Points de vue

La question des intérêts durables en entreprise s’invite dans le champ de la gouvernance d’entreprise

Au mois de juin, l’organisation faîtière de l’économie economiesuisse (Fédération des entreprises suisses) a publié un projet de révision du Code suisse des meilleures pratiques de gouvernance d’entreprise et invité les parties intéressées à formuler des observations à ce sujet.

Au rang des évolutions les plus notables par rapport au Code suisse de 2002 (modifié à partir des recommandations portant sur les comités de rémunération et la politique de rémunération de 2007 en Annexe 1), on peut citer les changements rendus obligatoires par l’ordonnance contre les rémunérations abusives dans les sociétés cotées en bourse, ainsi que l’alignement du code sur le principe des intérêts durables en entreprise.

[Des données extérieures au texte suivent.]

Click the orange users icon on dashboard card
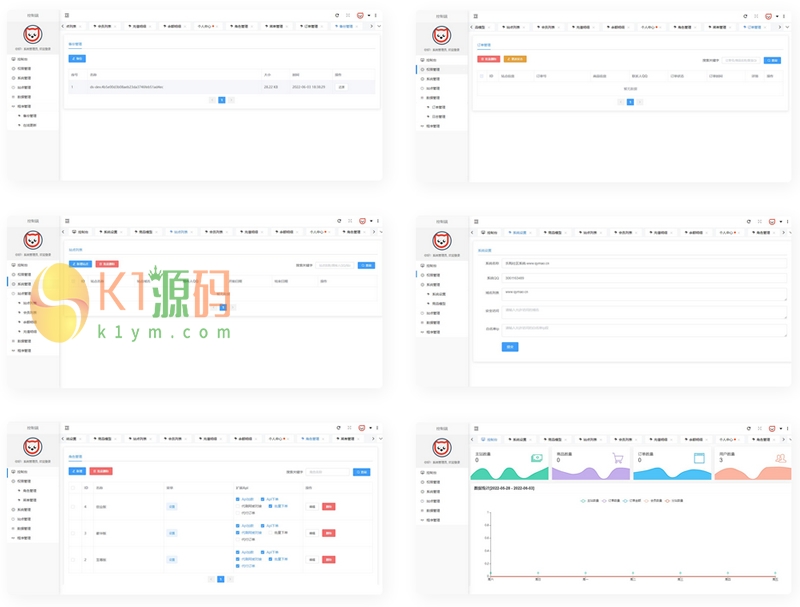 (781, 458)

Le projet de Code suisse ne met pas seulement en œuvre les exigences de l’ordonnance contre les rémunérations abusives dans les sociétés cotées en bourse, entrée en vigueur le 1er janvier 2014 : il renouvelle aussi le concept central du Code suisse.

La nouvelle ordonnance remplace certaines exigences du droit des sociétés et se donne pour objet prioritaire d’étendre les possibilités pour les investisseurs institutionnels et privés d’influencer la détermination de la politique de rémunération de l’entreprise. Le rapport de rémunération, qui concerne le conseil d’administration, la direction et le conseil consultatif et doit être préparé chaque année par le conseil d’administration, occupe par conséquent une place centrale dans l’ordonnance. En dehors de cette dernière, le projet de Code suisse (paragraphe 25), de même que l’Annexe 1, prévoient par ailleurs une réglementation poussée quant aux tâches et responsabilités du conseil d’administration et des comités de rémunération, au mécanisme de rémunération, au rapport de rémunération et aux exigences de transparence. S’agissant des investisseurs institutionnels, economiesuisse a également publié des directives concernant l’exercice de leurs droits de participation dans les sociétés publiques.

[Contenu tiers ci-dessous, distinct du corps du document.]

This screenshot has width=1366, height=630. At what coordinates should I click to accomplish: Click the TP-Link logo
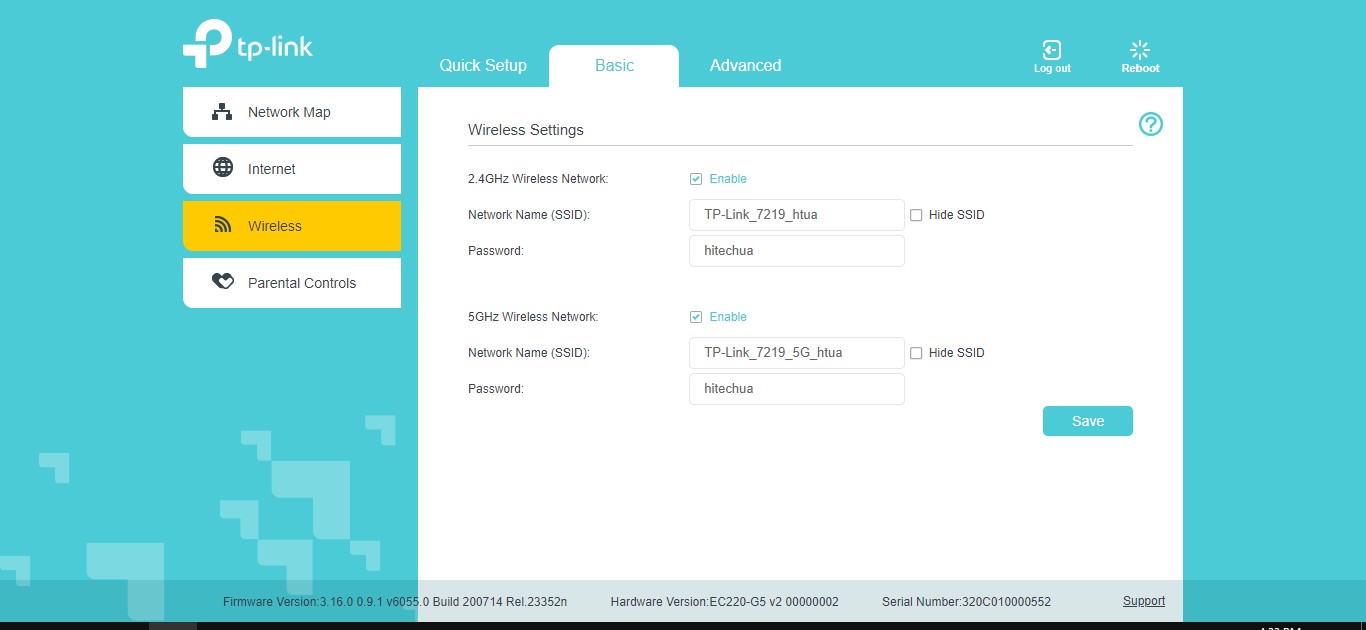click(x=247, y=44)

La nouveauté, c’est que le projet de Code suisse accorde davantage d’importance à la gestion des risques. Il en résulte que le conseil d’administration est désormais tenu de se pencher sur les risques associés à la planification dans l’entreprise en plus des fonctions stratégique et financière, dans la mesure où le projet de ce code englobe expressément les risques financiers, opérationnels (p. ex., les risques juridiques et de conformité) et réputationnels. D’une part, la comptabilisation, l’évaluation et la conformité au droit local et international et aux normes généralement reconnues gagnent nettement en complexité dans les entreprises mondialisées, ce qui influe en retour sur la taille et l’organisation de la fonction de conformité. D’autre part, le rôle croissant des investisseurs institutionnels contribue à renforcer l’efficacité de la gouvernance d’entreprise et la durabilité de la politique, et ce au détriment d’une stratégie axée sur la prise de risques à court terme. Notons parallèlement qu’une telle politique présente l’intérêt de limiter les risques réputationnels.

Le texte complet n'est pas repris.